Written by: Sharron Came
Te Herenga Waka University Press
Reviewed by: Fiona Robinson
Wellington-based author Sharron Came serves up a slice of true rural New Zealand in her captivating debut novel Peninsula. Every sentence is layered with small details that reveal more about the families and characters at the heart of the book and make the characters almost appear in front of the reader.
At first glance it appears to be an homage to a way of life in Northland that’s stayed the same for many decades, affected only by the changing seasons. Stoic Jim and Di Carlton have been running their farm forever and will be there until they die. But then the stories of new characters are interwoven – there’s their former daughter-in-law Kiri who moved back to Northland for family and seems trapped there, and her tree-loving school friend Ritchie who’s moved to Brisbane to run an ecology consultancy and has returned to connect with friends. Jim and Di’s daughter Rachel Carlton has been working as a lawyer in Europe and returns to the small community of Hereford instinctively, even though she feels the ties binding her may “slowly choke the life out of her”.

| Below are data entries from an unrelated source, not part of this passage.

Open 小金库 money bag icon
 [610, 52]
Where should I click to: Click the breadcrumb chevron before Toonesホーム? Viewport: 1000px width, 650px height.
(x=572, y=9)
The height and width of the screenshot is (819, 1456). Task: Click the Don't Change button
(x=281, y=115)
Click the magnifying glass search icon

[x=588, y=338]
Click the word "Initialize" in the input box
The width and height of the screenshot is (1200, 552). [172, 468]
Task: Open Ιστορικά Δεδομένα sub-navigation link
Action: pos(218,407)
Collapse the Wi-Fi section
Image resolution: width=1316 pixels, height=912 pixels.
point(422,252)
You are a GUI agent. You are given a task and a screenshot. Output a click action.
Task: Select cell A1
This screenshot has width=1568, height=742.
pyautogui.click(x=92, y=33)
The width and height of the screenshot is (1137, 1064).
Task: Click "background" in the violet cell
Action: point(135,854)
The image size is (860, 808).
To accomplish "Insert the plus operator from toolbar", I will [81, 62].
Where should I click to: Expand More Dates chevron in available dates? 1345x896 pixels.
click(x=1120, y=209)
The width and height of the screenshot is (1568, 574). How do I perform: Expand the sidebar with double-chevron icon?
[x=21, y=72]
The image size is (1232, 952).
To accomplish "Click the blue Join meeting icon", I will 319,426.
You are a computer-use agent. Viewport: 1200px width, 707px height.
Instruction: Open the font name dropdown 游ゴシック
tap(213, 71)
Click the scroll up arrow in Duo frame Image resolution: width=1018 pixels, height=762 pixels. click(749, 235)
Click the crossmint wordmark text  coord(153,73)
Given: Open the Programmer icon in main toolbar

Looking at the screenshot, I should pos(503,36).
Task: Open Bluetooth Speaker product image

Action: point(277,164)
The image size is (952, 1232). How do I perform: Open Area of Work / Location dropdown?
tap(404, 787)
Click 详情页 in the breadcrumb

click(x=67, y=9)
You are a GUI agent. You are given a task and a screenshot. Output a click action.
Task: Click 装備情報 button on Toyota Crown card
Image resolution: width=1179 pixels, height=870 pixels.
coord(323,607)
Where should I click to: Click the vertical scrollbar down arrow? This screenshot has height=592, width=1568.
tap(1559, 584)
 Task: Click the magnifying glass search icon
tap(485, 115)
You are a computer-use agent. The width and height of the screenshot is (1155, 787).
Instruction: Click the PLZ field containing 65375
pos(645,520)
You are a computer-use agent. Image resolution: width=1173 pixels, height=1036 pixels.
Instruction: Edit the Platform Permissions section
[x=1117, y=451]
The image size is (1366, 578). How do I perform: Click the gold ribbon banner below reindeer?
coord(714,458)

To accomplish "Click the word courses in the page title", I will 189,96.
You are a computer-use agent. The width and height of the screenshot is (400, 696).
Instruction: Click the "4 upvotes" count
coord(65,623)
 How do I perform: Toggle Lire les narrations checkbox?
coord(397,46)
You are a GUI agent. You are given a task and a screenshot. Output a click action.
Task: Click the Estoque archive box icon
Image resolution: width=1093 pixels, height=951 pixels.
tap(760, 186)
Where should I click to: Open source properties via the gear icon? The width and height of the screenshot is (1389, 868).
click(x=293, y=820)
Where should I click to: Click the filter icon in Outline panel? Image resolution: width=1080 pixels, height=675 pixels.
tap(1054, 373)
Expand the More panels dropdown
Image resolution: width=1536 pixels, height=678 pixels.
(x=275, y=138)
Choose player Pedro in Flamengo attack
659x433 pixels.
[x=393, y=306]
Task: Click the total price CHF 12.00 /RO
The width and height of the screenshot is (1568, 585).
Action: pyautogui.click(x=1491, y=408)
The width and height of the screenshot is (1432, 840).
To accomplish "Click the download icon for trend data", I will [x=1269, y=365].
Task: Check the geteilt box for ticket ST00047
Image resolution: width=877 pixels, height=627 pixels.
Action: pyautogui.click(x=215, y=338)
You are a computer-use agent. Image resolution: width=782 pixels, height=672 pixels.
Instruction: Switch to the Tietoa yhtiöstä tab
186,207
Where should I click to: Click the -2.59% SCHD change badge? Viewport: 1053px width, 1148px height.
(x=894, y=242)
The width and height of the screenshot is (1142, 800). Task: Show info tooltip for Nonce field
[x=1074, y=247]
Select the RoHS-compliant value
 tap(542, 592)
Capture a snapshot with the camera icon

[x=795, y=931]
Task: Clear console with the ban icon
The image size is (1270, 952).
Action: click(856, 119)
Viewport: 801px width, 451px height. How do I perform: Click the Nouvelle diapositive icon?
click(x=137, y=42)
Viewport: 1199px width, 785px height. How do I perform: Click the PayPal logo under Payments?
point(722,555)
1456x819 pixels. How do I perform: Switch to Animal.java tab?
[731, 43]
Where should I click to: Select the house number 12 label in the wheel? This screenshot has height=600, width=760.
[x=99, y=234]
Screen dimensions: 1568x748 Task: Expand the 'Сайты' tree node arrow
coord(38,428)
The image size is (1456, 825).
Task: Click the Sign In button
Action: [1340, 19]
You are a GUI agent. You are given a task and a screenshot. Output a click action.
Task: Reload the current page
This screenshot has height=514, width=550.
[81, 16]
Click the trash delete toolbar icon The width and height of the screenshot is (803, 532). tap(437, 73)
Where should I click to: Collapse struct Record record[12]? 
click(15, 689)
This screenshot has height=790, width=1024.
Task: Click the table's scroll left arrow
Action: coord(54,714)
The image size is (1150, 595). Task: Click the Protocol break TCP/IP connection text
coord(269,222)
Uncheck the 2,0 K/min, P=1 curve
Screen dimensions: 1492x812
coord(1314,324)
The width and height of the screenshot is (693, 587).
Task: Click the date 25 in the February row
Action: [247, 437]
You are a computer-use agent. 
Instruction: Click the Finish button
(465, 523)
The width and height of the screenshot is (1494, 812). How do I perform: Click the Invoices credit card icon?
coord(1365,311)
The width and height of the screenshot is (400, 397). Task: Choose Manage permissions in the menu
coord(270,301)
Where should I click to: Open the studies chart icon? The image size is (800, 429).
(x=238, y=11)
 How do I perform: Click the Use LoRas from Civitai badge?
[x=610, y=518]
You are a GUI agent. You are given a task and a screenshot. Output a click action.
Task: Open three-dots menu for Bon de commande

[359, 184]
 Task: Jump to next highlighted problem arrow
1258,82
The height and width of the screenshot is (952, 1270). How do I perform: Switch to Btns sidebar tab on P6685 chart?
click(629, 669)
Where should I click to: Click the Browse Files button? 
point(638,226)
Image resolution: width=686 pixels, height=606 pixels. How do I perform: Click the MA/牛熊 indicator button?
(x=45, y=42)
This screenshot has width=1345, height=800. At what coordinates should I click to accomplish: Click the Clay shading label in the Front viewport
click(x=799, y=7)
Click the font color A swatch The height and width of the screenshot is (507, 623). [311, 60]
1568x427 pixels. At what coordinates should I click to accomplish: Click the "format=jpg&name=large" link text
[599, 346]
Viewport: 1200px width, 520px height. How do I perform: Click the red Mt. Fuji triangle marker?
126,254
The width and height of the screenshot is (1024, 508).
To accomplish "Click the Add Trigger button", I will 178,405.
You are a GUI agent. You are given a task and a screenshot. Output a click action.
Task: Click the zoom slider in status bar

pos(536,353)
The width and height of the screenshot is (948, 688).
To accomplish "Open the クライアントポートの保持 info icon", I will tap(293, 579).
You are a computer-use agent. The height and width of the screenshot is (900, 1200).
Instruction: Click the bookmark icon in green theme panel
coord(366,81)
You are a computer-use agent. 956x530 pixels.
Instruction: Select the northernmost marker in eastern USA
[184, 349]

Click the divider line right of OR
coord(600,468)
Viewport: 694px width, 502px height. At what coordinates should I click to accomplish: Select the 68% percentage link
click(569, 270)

Small changes start to creep in like the new subdivisions encroaching on the edges of the village and farm bringing urban life, complete with electric vehicles, closer to their rural idyll. Then as you get further into the book the sheen starts to come off the perfect rural lifestyle, as we’re introduced to characters struggling with marriage breakdowns, meth addiction, and children who have disappeared or died.
The plot and the pace meander, so roll with it and enjoy the slow unfurling of the characters one by one.
I haven’t read a book that captures the people, conversations, and lives of rural New Zealanders as well as this. It transported me right back to the interactions and experiences I had when I lived in rural Canterbury. Peninsula is a beautifully written book rich in detail and full of complex, multidimensional characters that will stay with you.